He wants us to see the Persian hordes as monstrous (they’re referred to as ‘barbarians’), angry warlords that must be quelled. He wants us to partake in the buffet of cartoonish violence (outlandish as that in Holy Terror) which only falls flat because it has long lost its power. He wants us to feel the fire of victory in our mouths without earning those victories through the tightly plotted dramatic arcs, well-timed scenes, and character construction & writing that once elevated his genre comics into poetry – things he seemed readily capable of and willing to do when young.

Though Miller was never known for his anatomical rendering (the forms in Xerxes are very blocky), he compensated with a sense of design and style that electrically telegraphed force and emotion. Some of that is still on display. Those who loved his Lone Wolf and Cub covers will see a sense of design employed in the fabrics of the Persians and on the whole, I enjoyed looking at the Persian soldiers with their turbans and beards. Sometimes the forms of his renderings are so simplified, though, as to be almost mosaic or tapestry – still, the sense of design is powerful.

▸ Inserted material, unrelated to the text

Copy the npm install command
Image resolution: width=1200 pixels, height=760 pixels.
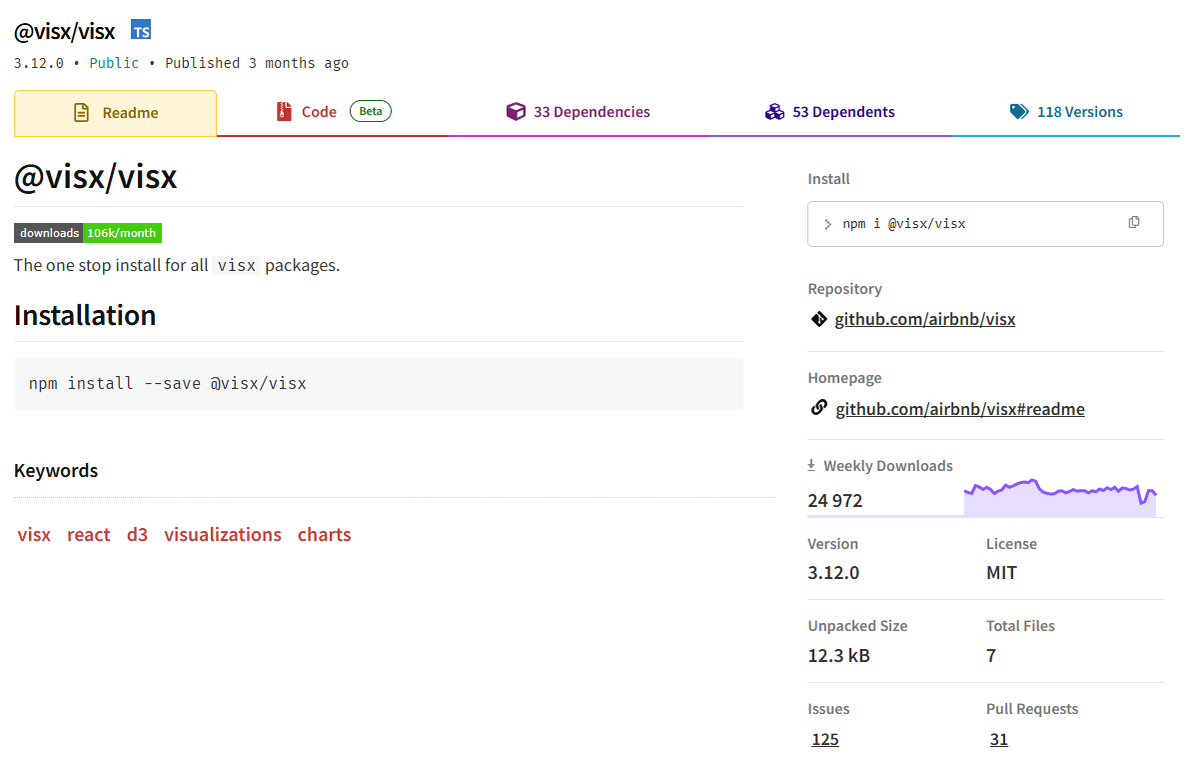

Even some of Miller’s old tenderness shows through (briefly) when he writes of the Persians: “And they are men just like us. They have wives and sons and daughters. Just like us. And King Darius offers generous terms for our submission to Persian rule.” I had foolishly thought that because the series was called Xerxes, it might take the opposite vantage point as 300, but Miller is only doubling down on his political aesthetics. Darius is an abstract figure rendered in one panel at the beginning of the book. We haven’t yet met his son Xerxes. I gather that the rest of the series will cover the entirety of the Persian wars and there should be much material there for Miller to delve into complexity, history, feathering and texture, while holding onto his love for epic tragedy in the fortissimo vein.

So far, he’s reduced all that potential down to the scale of a wrestling grudge match. However, there are still opportunities and spaces to do different things in future issues. Like I say, I can’t forget the impact of those 80’s works on me, or the collective comics landscape. All one can do is keep reading and hope.

Xerxes #1 arrives in shops today, April 4th, 2018 from Dark Horse Comics.